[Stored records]

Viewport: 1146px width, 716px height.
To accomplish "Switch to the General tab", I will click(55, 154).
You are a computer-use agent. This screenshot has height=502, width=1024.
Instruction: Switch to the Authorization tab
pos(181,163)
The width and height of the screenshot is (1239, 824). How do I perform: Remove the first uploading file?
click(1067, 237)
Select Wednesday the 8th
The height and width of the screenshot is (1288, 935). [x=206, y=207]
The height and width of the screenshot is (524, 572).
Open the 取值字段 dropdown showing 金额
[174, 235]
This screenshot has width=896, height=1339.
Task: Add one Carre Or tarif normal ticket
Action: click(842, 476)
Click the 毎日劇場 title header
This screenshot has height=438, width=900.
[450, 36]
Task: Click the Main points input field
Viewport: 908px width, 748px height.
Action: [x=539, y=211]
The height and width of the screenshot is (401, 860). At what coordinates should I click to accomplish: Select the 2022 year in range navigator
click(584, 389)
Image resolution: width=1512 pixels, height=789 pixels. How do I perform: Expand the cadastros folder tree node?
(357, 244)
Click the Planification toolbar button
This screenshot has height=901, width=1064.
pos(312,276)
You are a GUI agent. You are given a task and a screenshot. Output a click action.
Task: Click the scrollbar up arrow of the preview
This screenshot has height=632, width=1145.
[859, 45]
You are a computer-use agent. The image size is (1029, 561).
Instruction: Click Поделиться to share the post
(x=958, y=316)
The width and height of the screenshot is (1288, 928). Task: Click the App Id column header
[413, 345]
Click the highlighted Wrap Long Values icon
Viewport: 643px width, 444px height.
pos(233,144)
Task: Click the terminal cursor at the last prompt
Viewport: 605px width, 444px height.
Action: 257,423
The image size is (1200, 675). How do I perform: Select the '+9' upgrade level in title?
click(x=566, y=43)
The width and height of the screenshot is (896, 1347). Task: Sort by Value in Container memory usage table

[Task to complete]: Exactly the lines from the one containing "Open the 取值字段 dropdown showing 金额" through the final line of the records above are needed, copied word for word.

[Your solution]:
Open the 取值字段 dropdown showing 金额
[174, 235]
This screenshot has width=896, height=1339.
Task: Add one Carre Or tarif normal ticket
Action: click(842, 476)
Click the 毎日劇場 title header
This screenshot has height=438, width=900.
[450, 36]
Task: Click the Main points input field
Viewport: 908px width, 748px height.
Action: [x=539, y=211]
The height and width of the screenshot is (401, 860). At what coordinates should I click to accomplish: Select the 2022 year in range navigator
click(584, 389)
Image resolution: width=1512 pixels, height=789 pixels. How do I perform: Expand the cadastros folder tree node?
(357, 244)
Click the Planification toolbar button
This screenshot has height=901, width=1064.
pos(312,276)
You are a GUI agent. You are given a task and a screenshot. Output a click action.
Task: Click the scrollbar up arrow of the preview
This screenshot has height=632, width=1145.
[859, 45]
You are a computer-use agent. The image size is (1029, 561).
Instruction: Click Поделиться to share the post
(x=958, y=316)
The width and height of the screenshot is (1288, 928). Task: Click the App Id column header
[413, 345]
Click the highlighted Wrap Long Values icon
Viewport: 643px width, 444px height.
pos(233,144)
Task: Click the terminal cursor at the last prompt
Viewport: 605px width, 444px height.
Action: 257,423
The image size is (1200, 675). How do I perform: Select the '+9' upgrade level in title?
click(x=566, y=43)
The width and height of the screenshot is (896, 1347). Task: Sort by Value in Container memory usage table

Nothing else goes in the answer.